→ **Provided data**
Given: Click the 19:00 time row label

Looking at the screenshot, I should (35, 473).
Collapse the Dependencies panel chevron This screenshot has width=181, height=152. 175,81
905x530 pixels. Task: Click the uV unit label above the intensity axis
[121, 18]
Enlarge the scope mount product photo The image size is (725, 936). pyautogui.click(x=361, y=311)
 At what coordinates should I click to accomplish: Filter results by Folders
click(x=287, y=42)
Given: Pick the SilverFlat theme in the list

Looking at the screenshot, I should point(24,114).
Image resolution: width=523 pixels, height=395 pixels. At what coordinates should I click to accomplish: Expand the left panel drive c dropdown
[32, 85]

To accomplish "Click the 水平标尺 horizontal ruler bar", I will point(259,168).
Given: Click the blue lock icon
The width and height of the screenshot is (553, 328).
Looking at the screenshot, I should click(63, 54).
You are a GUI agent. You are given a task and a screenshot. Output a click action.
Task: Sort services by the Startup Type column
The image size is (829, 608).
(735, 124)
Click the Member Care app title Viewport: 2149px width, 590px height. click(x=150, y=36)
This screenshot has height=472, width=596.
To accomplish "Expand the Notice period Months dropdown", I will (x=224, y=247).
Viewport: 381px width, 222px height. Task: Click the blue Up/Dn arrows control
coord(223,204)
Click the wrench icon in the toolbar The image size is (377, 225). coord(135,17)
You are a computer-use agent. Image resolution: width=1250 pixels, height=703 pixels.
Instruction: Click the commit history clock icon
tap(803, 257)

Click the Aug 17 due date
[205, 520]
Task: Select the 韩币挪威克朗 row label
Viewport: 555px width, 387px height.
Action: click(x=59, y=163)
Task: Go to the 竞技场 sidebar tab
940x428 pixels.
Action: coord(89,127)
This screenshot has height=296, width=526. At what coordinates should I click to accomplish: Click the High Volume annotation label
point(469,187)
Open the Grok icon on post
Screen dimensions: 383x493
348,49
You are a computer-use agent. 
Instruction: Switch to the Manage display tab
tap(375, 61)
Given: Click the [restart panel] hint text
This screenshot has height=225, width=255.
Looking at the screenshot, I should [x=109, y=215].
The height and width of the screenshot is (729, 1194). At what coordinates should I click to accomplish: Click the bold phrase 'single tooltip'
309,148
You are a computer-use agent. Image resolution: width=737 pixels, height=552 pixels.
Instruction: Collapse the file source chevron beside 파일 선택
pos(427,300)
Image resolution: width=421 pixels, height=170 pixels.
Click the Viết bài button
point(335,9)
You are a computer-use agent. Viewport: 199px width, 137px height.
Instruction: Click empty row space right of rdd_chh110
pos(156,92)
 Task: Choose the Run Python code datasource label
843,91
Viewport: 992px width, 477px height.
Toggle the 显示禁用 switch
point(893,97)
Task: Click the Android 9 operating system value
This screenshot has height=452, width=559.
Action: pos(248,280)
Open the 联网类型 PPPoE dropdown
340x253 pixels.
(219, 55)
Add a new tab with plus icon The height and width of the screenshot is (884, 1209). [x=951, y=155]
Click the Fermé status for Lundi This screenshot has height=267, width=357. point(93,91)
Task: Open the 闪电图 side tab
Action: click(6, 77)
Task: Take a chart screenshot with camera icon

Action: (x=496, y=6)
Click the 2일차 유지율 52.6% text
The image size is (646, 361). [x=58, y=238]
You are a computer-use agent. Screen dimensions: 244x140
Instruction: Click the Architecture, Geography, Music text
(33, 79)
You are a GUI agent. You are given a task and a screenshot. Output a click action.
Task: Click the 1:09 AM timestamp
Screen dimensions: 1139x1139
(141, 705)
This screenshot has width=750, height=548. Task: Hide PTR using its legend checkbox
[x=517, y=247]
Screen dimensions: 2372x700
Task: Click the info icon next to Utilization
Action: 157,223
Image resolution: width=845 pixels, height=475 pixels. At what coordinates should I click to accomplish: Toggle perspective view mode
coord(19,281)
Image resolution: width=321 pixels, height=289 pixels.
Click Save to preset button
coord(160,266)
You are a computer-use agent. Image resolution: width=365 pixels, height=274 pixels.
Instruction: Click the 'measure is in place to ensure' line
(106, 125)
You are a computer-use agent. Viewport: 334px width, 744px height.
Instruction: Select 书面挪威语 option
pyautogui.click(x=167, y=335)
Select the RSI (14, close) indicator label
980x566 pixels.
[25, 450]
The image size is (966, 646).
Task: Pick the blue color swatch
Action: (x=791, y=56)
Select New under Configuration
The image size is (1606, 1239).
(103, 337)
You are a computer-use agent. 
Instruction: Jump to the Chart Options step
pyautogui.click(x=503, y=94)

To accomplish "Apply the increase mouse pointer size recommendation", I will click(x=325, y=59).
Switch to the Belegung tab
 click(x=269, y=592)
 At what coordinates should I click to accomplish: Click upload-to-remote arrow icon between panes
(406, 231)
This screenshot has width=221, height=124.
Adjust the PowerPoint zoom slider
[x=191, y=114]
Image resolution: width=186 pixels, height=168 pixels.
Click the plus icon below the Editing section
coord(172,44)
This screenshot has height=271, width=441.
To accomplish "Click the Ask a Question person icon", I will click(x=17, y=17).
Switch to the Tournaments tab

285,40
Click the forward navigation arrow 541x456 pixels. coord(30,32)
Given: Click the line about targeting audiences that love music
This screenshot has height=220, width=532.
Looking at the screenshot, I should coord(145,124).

→ **Exercise details**
Word-for-word copies of all the records are required.

→ **Reply**
Given: Click the 19:00 time row label

Looking at the screenshot, I should (35, 473).
Collapse the Dependencies panel chevron This screenshot has width=181, height=152. 175,81
905x530 pixels. Task: Click the uV unit label above the intensity axis
[121, 18]
Enlarge the scope mount product photo The image size is (725, 936). pyautogui.click(x=361, y=311)
 At what coordinates should I click to accomplish: Filter results by Folders
click(x=287, y=42)
Given: Pick the SilverFlat theme in the list

Looking at the screenshot, I should point(24,114).
Image resolution: width=523 pixels, height=395 pixels. At what coordinates should I click to accomplish: Expand the left panel drive c dropdown
[32, 85]

To accomplish "Click the 水平标尺 horizontal ruler bar", I will point(259,168).
Given: Click the blue lock icon
The width and height of the screenshot is (553, 328).
Looking at the screenshot, I should click(63, 54).
You are a GUI agent. You are given a task and a screenshot. Output a click action.
Task: Sort services by the Startup Type column
The image size is (829, 608).
(735, 124)
Click the Member Care app title Viewport: 2149px width, 590px height. click(x=150, y=36)
This screenshot has height=472, width=596.
To accomplish "Expand the Notice period Months dropdown", I will (x=224, y=247).
Viewport: 381px width, 222px height. Task: Click the blue Up/Dn arrows control
coord(223,204)
Click the wrench icon in the toolbar The image size is (377, 225). coord(135,17)
You are a computer-use agent. Image resolution: width=1250 pixels, height=703 pixels.
Instruction: Click the commit history clock icon
tap(803, 257)

Click the Aug 17 due date
[205, 520]
Task: Select the 韩币挪威克朗 row label
Viewport: 555px width, 387px height.
Action: click(x=59, y=163)
Task: Go to the 竞技场 sidebar tab
940x428 pixels.
Action: coord(89,127)
This screenshot has height=296, width=526. At what coordinates should I click to accomplish: Click the High Volume annotation label
point(469,187)
Open the Grok icon on post
Screen dimensions: 383x493
348,49
You are a computer-use agent. 
Instruction: Switch to the Manage display tab
tap(375, 61)
Given: Click the [restart panel] hint text
This screenshot has height=225, width=255.
Looking at the screenshot, I should [x=109, y=215].
The height and width of the screenshot is (729, 1194). At what coordinates should I click to accomplish: Click the bold phrase 'single tooltip'
309,148
You are a computer-use agent. Image resolution: width=737 pixels, height=552 pixels.
Instruction: Collapse the file source chevron beside 파일 선택
pos(427,300)
Image resolution: width=421 pixels, height=170 pixels.
Click the Viết bài button
point(335,9)
You are a computer-use agent. Viewport: 199px width, 137px height.
Instruction: Click empty row space right of rdd_chh110
pos(156,92)
 Task: Choose the Run Python code datasource label
843,91
Viewport: 992px width, 477px height.
Toggle the 显示禁用 switch
point(893,97)
Task: Click the Android 9 operating system value
This screenshot has height=452, width=559.
Action: pos(248,280)
Open the 联网类型 PPPoE dropdown
340x253 pixels.
(219, 55)
Add a new tab with plus icon The height and width of the screenshot is (884, 1209). [x=951, y=155]
Click the Fermé status for Lundi This screenshot has height=267, width=357. point(93,91)
Task: Open the 闪电图 side tab
Action: click(6, 77)
Task: Take a chart screenshot with camera icon

Action: (x=496, y=6)
Click the 2일차 유지율 52.6% text
The image size is (646, 361). [x=58, y=238]
You are a computer-use agent. Screen dimensions: 244x140
Instruction: Click the Architecture, Geography, Music text
(33, 79)
You are a GUI agent. You are given a task and a screenshot. Output a click action.
Task: Click the 1:09 AM timestamp
Screen dimensions: 1139x1139
(141, 705)
This screenshot has width=750, height=548. Task: Hide PTR using its legend checkbox
[x=517, y=247]
Screen dimensions: 2372x700
Task: Click the info icon next to Utilization
Action: 157,223
Image resolution: width=845 pixels, height=475 pixels. At what coordinates should I click to accomplish: Toggle perspective view mode
coord(19,281)
Image resolution: width=321 pixels, height=289 pixels.
Click Save to preset button
coord(160,266)
You are a computer-use agent. Image resolution: width=365 pixels, height=274 pixels.
Instruction: Click the 'measure is in place to ensure' line
(106, 125)
You are a computer-use agent. Viewport: 334px width, 744px height.
Instruction: Select 书面挪威语 option
pyautogui.click(x=167, y=335)
Select the RSI (14, close) indicator label
980x566 pixels.
[25, 450]
The image size is (966, 646).
Task: Pick the blue color swatch
Action: (x=791, y=56)
Select New under Configuration
The image size is (1606, 1239).
(103, 337)
You are a computer-use agent. 
Instruction: Jump to the Chart Options step
pyautogui.click(x=503, y=94)

To accomplish "Apply the increase mouse pointer size recommendation", I will click(x=325, y=59).
Switch to the Belegung tab
 click(x=269, y=592)
 At what coordinates should I click to accomplish: Click upload-to-remote arrow icon between panes
(406, 231)
This screenshot has width=221, height=124.
Adjust the PowerPoint zoom slider
[x=191, y=114]
Image resolution: width=186 pixels, height=168 pixels.
Click the plus icon below the Editing section
coord(172,44)
This screenshot has height=271, width=441.
To accomplish "Click the Ask a Question person icon", I will click(x=17, y=17).
Switch to the Tournaments tab

285,40
Click the forward navigation arrow 541x456 pixels. coord(30,32)
Given: Click the line about targeting audiences that love music
This screenshot has height=220, width=532.
Looking at the screenshot, I should coord(145,124).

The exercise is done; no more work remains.